Carlos sólo quería darse la vuelta e irse. Pero al percibir la expectación en sus ojos a través de las gafas de sol, su corazón se ablandó de nuevo. Le resultaba tan extraño no tener ningún control sobre la mujer que tenía delante.

Abrió lentamente la boca, y Debbie le metió la cuchara de helado en la boca con suavidad esta vez.

Efectivamente, el helado sabía mucho mejor que la bola de pulpo. Al menos, le resultó más fácil tragarlo. Antes de que se diera cuenta, el helado se le había derretido en la boca.

Debbie pensó que era suficiente por esta noche. No podía presionarle demasiado, no fuera a ser que decidiera volver a darle la espalda. Se sintió satisfecha tras haber conseguido que se comiera la comida callejera.

Cuando salieron del mercado nocturno, Debbie le rodeó el brazo y sugirió: «Carlos, vamos a cenar».

¿A cenar? Sus ojos se abrieron de par en par, asombrados. Ya se había zampado al menos siete tipos distintos de bocadillos. ¿No eran suficientes para ella? Por lo que él sabía, las mujeres solían comer como los pájaros. Las había visto picotear sus alimentos, intentando cuidar su dieta. Pero esta mujer era diferente. Tenía mucho apetito, aunque él no pudiera comer tanto.

Al final fueron a un buen restaurante, y Debbie le demostró lo grande que era su apetito. Aunque ya había comido mucho en el mercado nocturno, fue capaz de comer tanto como Carlos en el restaurante. Estaba muy impresionado. La sombra de una sonrisa apareció en su rostro al verla engullir sus alimentos favoritos.

Después de la comida, había planeado llevarla de vuelta a casa. Pero Debbie gimió, tocándose la barriga llena y redonda. Le exigió que diera un paseo.

Mientras caminaban lentamente alrededor del lago, Debbie hablaba con fervor, como de costumbre, mientras él escuchaba en silencio.

Hablaba mucho de sus viejos tiempos juntos. De vez en cuando, le confesaba su amor y le decía cuánto le echaba de menos.

Cada vez que le miraba, el profundo afecto de sus ojos le llegaba al corazón, como una hoja que cae en un río silencioso, provocando suavemente ondas en su superficie.

Cuando por fin subieron al Maybach de Carlos, ya eran más de las diez.

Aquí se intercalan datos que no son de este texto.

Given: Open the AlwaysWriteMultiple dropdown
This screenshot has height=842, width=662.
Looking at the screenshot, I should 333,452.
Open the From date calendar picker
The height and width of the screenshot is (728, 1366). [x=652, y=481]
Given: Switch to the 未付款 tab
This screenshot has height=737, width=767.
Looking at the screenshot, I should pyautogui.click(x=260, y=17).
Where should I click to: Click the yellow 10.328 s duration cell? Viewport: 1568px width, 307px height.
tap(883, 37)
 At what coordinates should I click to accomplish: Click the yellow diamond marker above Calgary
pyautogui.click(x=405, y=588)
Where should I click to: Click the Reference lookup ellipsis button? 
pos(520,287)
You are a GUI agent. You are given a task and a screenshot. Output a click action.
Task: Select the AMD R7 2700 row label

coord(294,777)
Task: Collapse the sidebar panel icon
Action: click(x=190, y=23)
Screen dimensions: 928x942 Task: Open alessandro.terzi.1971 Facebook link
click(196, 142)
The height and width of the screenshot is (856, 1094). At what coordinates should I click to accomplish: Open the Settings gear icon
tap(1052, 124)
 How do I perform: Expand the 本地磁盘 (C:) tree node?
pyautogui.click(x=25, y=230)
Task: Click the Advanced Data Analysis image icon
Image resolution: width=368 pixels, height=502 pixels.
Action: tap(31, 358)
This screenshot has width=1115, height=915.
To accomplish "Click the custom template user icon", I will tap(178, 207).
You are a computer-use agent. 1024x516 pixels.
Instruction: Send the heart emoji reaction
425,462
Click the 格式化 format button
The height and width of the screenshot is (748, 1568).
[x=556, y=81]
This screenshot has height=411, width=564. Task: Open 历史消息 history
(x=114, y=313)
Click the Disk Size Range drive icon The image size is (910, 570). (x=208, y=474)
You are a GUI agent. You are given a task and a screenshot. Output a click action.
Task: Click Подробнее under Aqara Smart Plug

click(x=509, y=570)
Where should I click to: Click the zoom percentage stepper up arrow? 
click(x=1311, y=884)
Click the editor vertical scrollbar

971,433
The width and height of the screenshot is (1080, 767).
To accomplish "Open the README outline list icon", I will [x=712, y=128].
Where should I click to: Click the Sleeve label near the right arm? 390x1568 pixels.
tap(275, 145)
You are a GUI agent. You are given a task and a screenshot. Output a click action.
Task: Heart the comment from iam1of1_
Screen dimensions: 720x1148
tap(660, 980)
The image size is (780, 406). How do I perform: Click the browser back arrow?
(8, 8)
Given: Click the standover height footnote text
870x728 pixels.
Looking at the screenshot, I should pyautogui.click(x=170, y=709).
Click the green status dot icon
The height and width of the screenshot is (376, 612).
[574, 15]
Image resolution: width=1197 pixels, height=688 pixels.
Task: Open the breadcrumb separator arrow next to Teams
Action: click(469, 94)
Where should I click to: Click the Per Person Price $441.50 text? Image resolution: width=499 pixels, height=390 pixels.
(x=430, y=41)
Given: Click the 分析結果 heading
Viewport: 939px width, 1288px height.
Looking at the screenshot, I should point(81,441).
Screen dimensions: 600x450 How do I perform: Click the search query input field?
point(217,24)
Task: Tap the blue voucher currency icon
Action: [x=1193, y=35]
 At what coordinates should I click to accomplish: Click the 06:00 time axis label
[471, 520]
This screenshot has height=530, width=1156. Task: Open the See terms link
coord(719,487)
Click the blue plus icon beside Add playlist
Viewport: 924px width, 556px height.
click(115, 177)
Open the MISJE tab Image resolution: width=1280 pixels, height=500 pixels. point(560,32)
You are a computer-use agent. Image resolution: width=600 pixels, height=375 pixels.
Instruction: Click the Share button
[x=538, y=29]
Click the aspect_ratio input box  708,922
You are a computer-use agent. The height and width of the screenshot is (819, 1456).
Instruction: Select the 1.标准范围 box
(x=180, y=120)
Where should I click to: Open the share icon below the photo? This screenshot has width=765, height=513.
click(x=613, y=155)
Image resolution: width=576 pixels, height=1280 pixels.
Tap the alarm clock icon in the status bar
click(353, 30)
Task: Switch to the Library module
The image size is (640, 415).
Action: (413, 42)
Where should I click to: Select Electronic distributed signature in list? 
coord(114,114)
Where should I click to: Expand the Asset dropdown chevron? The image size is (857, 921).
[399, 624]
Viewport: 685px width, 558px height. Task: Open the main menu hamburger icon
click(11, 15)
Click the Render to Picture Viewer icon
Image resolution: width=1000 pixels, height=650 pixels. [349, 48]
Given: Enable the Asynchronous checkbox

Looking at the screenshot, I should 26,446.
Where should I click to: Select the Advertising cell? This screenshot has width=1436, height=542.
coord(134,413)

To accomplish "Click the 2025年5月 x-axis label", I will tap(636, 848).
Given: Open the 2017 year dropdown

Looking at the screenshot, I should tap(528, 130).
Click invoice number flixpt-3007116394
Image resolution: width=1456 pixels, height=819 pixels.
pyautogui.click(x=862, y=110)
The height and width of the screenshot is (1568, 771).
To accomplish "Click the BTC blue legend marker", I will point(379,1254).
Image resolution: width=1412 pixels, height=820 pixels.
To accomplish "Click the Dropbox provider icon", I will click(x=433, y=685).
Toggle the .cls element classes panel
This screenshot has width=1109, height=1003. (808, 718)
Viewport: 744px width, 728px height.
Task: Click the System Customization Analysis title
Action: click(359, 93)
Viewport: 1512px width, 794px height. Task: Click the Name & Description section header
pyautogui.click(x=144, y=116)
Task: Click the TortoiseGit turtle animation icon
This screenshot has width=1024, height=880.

Debbie le dio una dirección que estaba cerca de su casa y luego se reclinó en el asiento para echarse una siesta.

Cuando llegaron a la dirección, Carlos miró de reojo a la mujer dormida sin despertarla.

Apagó el motor, bajó la ventanilla y encendió un cigarrillo.

Sin darse cuenta, su mirada volvía una y otra vez al rostro de ella. Al cabo de unos minutos, sacó el teléfono del bolsillo y envió un mensaje a Damon. «¿Amo a Debbie Nian?»

Damon se sorprendió al recibir el mensaje de Carlos.

Respondió: «¿Ahora estás con ella?». Carlos ignoró su mensaje.

Tras esperar un rato, Damon supo que Carlos no iba a contestar. Respondió con sinceridad: «Una vez sí».

Tras obtener la respuesta que necesitaba, Carlos guardó el teléfono y apagó el cigarrillo.

Se acercó a Debbie, con la intención de despertarla. Pero sus ojos oscuros estaban fijos en su hermoso rostro dormido.